-- start of DATA TO USE --

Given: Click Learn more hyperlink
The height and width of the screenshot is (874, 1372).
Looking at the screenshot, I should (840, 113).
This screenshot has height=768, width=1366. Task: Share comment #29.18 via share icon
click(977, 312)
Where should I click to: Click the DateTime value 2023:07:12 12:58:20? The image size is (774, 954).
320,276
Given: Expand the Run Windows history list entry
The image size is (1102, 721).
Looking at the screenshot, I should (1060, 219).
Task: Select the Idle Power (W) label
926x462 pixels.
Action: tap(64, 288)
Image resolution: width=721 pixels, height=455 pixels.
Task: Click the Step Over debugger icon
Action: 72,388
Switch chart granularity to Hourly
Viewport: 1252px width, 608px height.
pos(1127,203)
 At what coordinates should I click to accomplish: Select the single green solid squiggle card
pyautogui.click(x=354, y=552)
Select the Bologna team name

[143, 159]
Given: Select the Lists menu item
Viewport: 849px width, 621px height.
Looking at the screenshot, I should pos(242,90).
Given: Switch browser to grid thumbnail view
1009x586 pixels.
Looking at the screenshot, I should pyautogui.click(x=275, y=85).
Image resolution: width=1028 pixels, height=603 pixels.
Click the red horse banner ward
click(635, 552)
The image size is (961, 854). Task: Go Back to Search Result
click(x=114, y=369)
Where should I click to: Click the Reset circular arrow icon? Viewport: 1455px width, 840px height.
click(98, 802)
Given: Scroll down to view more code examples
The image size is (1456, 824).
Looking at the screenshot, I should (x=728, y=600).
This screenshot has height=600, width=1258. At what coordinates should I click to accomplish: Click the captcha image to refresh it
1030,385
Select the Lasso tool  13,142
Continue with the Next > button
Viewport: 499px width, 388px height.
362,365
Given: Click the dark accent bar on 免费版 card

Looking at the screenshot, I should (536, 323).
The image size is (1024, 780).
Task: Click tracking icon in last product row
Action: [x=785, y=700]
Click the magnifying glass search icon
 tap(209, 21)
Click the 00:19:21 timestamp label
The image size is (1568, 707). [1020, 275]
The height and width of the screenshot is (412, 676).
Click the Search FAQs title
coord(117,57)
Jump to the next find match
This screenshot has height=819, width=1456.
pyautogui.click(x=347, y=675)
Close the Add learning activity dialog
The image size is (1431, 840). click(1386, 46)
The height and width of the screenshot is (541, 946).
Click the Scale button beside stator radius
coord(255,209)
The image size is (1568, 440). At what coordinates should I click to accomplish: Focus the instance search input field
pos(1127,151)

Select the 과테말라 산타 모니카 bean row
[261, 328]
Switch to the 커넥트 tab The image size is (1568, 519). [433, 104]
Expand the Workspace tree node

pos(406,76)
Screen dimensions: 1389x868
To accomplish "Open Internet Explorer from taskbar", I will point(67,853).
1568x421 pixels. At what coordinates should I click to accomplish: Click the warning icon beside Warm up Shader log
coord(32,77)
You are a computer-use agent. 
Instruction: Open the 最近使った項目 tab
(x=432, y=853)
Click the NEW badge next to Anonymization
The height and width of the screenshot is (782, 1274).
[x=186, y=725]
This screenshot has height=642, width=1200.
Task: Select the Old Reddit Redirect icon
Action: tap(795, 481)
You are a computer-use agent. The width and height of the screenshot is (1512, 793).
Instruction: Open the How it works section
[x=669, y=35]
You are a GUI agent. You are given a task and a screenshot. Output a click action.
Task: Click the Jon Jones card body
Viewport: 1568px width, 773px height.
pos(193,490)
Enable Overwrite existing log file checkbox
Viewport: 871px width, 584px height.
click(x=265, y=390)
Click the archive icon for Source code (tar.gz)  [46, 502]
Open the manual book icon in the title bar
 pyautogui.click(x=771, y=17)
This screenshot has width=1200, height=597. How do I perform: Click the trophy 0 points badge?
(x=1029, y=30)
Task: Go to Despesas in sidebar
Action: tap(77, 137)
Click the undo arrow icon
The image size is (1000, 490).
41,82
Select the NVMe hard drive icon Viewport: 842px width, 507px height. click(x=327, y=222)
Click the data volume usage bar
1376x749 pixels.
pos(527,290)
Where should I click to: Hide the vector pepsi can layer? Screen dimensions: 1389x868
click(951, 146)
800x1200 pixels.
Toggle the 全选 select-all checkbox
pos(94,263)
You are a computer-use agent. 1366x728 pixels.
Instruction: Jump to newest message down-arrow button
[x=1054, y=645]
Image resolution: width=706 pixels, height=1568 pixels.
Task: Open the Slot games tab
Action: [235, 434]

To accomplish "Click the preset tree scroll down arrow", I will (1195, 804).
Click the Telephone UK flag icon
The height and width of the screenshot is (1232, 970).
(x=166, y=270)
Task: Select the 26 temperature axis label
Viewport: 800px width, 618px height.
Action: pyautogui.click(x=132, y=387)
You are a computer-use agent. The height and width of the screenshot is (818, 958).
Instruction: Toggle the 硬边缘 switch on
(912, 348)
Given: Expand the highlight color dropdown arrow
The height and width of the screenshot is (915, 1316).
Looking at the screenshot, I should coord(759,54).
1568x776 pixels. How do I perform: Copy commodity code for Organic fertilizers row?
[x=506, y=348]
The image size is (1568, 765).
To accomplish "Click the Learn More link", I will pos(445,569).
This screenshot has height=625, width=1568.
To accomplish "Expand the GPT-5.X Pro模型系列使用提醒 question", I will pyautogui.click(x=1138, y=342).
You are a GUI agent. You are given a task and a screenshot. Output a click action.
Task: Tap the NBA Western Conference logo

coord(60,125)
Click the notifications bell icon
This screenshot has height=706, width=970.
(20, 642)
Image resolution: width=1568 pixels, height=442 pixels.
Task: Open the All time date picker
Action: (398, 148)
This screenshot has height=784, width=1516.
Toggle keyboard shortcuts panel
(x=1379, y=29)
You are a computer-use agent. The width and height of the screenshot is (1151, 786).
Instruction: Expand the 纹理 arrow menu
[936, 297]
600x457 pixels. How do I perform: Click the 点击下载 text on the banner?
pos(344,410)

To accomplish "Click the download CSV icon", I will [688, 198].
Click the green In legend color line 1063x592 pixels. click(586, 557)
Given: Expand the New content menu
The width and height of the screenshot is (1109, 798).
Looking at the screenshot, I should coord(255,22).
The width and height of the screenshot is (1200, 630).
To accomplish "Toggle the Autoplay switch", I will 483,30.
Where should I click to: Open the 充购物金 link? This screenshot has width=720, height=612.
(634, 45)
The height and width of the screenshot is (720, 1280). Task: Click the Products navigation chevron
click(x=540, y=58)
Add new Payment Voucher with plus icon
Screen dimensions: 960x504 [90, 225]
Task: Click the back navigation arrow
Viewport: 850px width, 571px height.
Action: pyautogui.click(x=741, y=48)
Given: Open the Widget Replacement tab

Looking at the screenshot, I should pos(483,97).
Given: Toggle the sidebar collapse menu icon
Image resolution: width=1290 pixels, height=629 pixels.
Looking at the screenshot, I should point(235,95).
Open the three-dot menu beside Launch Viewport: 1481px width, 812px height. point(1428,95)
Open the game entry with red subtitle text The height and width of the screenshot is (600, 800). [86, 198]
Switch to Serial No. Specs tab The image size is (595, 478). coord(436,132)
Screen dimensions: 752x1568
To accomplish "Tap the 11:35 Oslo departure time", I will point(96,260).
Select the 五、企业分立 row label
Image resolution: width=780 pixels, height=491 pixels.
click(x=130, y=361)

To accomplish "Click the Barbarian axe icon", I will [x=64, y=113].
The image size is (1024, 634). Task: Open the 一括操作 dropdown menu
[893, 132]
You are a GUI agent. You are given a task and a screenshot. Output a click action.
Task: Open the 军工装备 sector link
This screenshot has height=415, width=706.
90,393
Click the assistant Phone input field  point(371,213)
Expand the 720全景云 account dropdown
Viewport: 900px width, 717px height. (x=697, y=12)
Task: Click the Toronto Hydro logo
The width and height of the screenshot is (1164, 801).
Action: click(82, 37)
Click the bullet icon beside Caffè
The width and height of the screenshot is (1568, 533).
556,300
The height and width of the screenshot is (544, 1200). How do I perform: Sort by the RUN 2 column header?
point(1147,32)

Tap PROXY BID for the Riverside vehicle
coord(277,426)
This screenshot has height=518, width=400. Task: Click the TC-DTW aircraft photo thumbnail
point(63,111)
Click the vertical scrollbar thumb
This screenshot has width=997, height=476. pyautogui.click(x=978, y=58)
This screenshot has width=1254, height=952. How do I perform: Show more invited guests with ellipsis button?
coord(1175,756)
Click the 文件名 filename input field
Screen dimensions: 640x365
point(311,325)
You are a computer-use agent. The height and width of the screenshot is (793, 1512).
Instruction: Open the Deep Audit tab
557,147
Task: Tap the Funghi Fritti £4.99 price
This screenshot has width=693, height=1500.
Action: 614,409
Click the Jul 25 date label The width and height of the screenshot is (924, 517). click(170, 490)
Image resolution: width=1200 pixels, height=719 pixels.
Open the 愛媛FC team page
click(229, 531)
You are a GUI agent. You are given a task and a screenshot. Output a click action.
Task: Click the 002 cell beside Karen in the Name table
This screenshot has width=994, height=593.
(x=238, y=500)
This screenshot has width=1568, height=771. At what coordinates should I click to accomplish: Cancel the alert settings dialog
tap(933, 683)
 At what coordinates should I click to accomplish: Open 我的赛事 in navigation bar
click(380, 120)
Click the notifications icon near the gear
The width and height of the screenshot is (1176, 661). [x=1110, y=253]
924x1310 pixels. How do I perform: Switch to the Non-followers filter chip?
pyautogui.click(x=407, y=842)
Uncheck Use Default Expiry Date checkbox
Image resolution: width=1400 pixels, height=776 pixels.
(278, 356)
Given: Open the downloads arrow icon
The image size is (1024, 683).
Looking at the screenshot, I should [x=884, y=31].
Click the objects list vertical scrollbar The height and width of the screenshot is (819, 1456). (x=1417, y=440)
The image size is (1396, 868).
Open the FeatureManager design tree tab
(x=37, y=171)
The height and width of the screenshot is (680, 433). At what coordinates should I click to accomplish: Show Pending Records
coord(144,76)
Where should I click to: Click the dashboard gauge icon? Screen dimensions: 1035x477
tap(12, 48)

-- end of DATA TO USE --

- JOB -
Reproduce the items without any changes, from the first line through the line containing "click(977, 312)", including both of those lines.

- RESPONSE TO THE EXERCISE -
Given: Click Learn more hyperlink
The height and width of the screenshot is (874, 1372).
Looking at the screenshot, I should (840, 113).
This screenshot has height=768, width=1366. Task: Share comment #29.18 via share icon
click(977, 312)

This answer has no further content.